Take every line from the data that has the word "computer" in it.
START SUPPLIED ENTRIES
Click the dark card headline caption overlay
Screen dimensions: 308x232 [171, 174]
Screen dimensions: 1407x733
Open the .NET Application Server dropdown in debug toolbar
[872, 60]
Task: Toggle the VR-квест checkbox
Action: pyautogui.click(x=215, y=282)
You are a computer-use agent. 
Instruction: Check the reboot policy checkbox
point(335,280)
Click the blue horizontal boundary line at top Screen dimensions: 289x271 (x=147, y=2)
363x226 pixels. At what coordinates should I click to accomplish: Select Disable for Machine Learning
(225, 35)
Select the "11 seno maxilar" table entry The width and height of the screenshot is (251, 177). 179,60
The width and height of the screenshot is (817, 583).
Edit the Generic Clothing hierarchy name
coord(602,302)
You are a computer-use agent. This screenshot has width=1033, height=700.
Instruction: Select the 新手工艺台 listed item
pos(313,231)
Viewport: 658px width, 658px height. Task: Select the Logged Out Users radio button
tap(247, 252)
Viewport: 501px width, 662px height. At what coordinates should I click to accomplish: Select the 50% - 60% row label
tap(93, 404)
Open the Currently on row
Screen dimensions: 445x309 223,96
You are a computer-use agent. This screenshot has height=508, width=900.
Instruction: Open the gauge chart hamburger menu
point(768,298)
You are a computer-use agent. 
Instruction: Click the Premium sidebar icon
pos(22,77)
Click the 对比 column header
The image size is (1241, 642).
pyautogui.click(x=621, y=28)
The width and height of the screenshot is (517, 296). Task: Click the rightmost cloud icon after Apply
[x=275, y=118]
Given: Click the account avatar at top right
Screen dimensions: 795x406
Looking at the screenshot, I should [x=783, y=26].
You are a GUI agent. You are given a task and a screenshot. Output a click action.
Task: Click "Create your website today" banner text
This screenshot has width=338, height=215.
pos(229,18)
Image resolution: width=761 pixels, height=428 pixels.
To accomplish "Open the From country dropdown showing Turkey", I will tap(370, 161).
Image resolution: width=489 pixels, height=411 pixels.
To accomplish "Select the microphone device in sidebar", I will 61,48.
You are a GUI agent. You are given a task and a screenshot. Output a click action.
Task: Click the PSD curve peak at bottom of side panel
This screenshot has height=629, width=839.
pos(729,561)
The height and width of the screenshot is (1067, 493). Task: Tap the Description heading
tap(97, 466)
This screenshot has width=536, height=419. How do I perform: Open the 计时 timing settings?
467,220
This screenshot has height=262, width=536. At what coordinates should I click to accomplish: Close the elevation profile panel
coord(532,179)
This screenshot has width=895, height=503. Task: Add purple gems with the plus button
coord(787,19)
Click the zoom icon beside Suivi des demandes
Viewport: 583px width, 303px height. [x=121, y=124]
END SUPPLIED ENTRIES
**ANSWER BOX:**
You are a computer-use agent. 
You are a computer-use agent. This screenshot has width=1033, height=700.
You are a computer-use agent. This screenshot has height=508, width=900.
You are a computer-use agent. 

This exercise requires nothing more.